De fashion week vindt plaats op één vaste locatie, in het Design District, een hippe up-and-coming buurt met flink wat openluchtcafé’s en koffiebars – uitzonderlijk voor een stad waar het ‘s zomers gemiddeld 35° Celsius is. Er is voor de gelegenheid een grote hal gebouwd, er ligt een rode loper die redelijk blauw is uitgevallen, en rondom de venue hebben veel van de designers die showen hun ateliers zitten. Die shows – ik woon er drie bij – zijn veeleer ingetogen, en ze focussen duidelijk op een lokaal publiek. Een paar vaststellingen:

  • Dubai fashion week is zeer inclusief. Dat was een verrassing. Veel plussize modellen op de catwalk – veel meer dan in pakweg Parijs of Milaan – , zeer veel modellen van kleur, en een goeie mix tussen hoofddoek en onbedekt.
  • De trends hier staan los van de trends bij ons. Ik kon zeer weinig overeenkomsten vinden, en eigenlijk is dat goed: Dubai Fashion Week wil níet de nieuwe Milan Fashion Week worden, maar richt zich op eigen publiek, eigen talent en eigen smaakgevoel. Er passeerden dus ook best veel ‘modest looks’ de revue, inclusief hoofddoek.
© Rutger Beckers

Ik sprak met Jacob Abrian, de CEO van het Arab Fashion Council en drijvende kracht achter deze fashion week, en vroeg hem waarom precies Dubai een modeweek nodig had. Abrian: “Ik wil een mode-ecosysteem opzetten voor de Arabische landen; tonen dat ons homegrown talent naast de grote namen uit Parijs, Londen, Milaan en New York kan staan. We zijn een regio met een rijke geschiedenis in textiel en met een enorme kennis aan ambachten, maar veel te lang bleven onze modemensen onder de radar. Door hen een platform te bieden en internationale pers uit te nodigen, kunnen we hen de kans geven door te breken, zowel hier als internationaal. De Golfregio staat bekend om z’n enorme spending power per inwoner – het zou goed mocht een deel van die rijkdom terugvloeien naar onze eigen talenten. Hou Mrs. Keepa en Michael Cinco in de gaten – ze showen vandaag hier, en ik zie een grote toekomst voor hen in het verschiet.”

© Rutger Beckers

Dubai Fashion Week vindt plaats van 1 tot 7 september 2024 en in februari 2025.

Dubai deluxe

Wie Dubai zegt, ziet daar ter illustratie dollartekens bij: dat het geld er rijkelijk rolt, is duidelijk.
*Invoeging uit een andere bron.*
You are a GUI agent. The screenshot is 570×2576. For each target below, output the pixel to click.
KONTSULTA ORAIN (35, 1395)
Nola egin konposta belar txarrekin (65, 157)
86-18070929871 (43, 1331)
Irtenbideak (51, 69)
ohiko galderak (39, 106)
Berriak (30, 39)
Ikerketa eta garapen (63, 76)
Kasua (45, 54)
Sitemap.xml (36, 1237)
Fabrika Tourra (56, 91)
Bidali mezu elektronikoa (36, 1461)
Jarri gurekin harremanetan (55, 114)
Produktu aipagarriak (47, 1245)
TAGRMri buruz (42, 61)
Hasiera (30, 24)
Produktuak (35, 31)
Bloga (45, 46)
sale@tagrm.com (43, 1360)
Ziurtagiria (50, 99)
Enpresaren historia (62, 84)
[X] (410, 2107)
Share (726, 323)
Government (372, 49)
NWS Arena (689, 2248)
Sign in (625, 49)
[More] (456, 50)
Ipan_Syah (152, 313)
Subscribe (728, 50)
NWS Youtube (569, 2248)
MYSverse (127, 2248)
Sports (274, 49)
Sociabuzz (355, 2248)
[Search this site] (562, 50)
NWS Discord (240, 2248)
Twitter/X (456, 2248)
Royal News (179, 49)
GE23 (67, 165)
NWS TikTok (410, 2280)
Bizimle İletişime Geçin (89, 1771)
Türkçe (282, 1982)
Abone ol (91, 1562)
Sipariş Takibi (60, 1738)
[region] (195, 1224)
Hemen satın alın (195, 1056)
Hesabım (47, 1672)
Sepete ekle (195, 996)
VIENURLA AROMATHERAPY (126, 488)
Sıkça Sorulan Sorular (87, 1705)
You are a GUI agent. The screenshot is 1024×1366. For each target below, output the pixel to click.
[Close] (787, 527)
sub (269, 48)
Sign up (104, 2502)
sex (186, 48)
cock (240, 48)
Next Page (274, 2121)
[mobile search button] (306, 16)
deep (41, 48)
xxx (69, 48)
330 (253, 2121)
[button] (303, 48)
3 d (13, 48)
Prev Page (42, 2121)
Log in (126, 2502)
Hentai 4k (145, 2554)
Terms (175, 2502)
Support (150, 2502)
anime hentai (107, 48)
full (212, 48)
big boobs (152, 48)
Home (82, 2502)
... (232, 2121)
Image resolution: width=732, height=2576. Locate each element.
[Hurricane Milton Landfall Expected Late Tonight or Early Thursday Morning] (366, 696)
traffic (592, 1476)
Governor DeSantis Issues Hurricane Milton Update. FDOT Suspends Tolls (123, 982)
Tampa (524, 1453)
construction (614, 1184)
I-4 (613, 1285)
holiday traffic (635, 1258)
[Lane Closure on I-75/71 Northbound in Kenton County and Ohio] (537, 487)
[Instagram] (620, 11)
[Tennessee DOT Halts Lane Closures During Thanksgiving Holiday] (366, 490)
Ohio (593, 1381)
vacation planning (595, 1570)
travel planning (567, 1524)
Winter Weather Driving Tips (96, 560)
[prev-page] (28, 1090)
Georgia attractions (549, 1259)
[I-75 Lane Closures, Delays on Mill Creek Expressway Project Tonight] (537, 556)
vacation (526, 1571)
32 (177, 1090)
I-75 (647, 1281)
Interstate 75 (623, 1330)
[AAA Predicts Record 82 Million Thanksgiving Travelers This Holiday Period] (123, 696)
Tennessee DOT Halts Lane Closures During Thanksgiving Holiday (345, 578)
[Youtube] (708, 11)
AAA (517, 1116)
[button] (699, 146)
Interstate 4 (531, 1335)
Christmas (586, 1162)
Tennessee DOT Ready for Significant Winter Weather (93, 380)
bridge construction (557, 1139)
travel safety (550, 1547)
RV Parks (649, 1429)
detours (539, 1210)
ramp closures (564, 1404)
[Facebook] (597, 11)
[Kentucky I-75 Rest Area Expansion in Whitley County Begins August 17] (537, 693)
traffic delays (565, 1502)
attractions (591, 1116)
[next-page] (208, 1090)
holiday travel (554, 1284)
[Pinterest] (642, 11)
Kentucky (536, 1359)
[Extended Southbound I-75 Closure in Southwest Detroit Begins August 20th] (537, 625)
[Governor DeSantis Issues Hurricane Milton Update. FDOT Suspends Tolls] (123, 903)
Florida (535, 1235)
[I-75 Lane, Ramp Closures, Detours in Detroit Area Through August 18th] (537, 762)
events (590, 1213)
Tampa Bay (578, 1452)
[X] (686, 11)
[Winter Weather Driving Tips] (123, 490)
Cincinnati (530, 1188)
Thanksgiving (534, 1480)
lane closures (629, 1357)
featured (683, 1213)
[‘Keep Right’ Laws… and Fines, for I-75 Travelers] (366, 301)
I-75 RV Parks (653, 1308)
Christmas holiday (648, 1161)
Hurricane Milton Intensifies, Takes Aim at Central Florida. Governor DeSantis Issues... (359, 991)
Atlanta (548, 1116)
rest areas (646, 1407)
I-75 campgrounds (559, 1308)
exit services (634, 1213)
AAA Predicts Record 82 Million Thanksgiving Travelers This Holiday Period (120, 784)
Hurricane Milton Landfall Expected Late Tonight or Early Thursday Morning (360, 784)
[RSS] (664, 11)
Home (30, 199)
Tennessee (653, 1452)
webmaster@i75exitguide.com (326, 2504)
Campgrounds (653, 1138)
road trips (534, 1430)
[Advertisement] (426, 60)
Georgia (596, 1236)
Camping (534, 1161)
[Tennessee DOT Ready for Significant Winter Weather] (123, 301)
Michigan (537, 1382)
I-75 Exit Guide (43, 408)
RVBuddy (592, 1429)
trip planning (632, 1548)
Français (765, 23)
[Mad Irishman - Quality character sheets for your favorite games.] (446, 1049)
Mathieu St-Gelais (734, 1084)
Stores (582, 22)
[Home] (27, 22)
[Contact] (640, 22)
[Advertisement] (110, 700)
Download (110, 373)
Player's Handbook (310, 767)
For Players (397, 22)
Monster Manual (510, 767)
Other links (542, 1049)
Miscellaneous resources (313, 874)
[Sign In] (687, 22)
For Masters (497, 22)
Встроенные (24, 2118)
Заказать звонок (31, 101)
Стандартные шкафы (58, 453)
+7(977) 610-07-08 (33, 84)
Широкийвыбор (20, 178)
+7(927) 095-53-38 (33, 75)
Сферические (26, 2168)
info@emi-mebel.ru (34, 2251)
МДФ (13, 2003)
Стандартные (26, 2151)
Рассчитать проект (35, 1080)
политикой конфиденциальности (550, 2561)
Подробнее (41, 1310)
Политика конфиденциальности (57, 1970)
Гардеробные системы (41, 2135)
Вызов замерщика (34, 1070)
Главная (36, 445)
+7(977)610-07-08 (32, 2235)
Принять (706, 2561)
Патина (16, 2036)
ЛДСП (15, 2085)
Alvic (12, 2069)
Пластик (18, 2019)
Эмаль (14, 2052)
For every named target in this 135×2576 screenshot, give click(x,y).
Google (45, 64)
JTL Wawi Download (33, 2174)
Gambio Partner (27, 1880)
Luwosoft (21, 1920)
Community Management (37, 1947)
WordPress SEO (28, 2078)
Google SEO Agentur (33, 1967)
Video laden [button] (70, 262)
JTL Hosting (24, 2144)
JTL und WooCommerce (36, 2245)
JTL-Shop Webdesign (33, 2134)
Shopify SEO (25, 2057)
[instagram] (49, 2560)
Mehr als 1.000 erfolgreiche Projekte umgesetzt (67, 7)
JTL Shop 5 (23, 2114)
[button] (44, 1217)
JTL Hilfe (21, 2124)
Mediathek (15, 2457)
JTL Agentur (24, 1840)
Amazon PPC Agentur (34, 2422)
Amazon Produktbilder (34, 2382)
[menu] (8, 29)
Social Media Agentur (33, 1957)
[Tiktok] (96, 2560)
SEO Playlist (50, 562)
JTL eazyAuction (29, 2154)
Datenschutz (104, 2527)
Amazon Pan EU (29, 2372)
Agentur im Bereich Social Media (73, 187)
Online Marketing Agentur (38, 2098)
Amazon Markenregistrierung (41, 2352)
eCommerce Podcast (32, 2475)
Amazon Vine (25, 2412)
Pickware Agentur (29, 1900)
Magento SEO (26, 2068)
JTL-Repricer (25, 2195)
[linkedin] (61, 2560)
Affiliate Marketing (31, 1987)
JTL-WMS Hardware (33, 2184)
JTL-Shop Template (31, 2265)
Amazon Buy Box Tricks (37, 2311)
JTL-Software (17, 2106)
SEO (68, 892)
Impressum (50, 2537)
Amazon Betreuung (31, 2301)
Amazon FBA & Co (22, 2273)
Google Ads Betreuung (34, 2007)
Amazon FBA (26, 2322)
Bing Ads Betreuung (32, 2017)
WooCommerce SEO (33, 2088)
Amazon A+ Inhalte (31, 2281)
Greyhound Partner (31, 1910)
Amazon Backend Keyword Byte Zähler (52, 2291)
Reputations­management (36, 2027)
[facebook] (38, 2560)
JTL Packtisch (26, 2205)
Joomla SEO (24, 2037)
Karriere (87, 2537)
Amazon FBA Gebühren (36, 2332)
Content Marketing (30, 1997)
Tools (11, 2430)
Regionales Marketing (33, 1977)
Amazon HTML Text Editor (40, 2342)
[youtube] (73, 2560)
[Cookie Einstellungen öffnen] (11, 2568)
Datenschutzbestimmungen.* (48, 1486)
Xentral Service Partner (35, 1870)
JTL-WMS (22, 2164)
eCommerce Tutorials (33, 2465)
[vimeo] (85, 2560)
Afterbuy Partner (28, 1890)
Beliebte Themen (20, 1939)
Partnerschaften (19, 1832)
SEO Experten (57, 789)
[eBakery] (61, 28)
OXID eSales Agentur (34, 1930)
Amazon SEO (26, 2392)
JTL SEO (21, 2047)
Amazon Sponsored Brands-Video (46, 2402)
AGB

En dat de échte Dubai bling experience al begint op de luchthaven, is te merken als je met de nationale luchtvaartmaatschappij Emirates vliegt. Ik vloog met Emirates rechtstreeks naar Dubai in businessclass, en eerlijk? Dat was de beste nachtvlucht uit m’n leven. De lounge is fantastisch, met gastronomisch eten dat niet hoeft onder te doen voor een goed restaurant. Je krijgt uiteraard alle voordelen die bij business horen: aparte check-in, prioriteit bij het afleveren van de bagage, fast track en snelle boarding. Maar het is toch óp het vliegtuig dat de echte fun begint: een coupe champagne (of twee als je wilt), een bordje olijven, een warm doekje voor je handen en een stoel die transformeert in een heerlijk zacht bed. Een gastronomisch menu met keuzes, een écht servies en bestek, een wit gesteven tafellaken... Het is pure verwennerij: opstappen in Brussel, inschepen, iets eten en drinken, bedje maken en wakker worden op Dubai International Airport.

© Rutger Beckers

Luxehotels zijn er ook in overvloed, sommige verrassend betaalbaar. Ik ga voor het W Hotel Mina Seyahi, een vijfsterren adults only wolkenkrabber aan de Dubai Marina. Met álles wat je verwacht van een tophotel: een rooftop pool, toegang tot het privéstrand en een enorme tuin met restaurants, bars en strandjes. Je hoeft overigens geen meter te stappen als je dat niet wil: er zijn golfkarretjes die je de hele dag met plezier van de ene ligstoel naar de andere rijden.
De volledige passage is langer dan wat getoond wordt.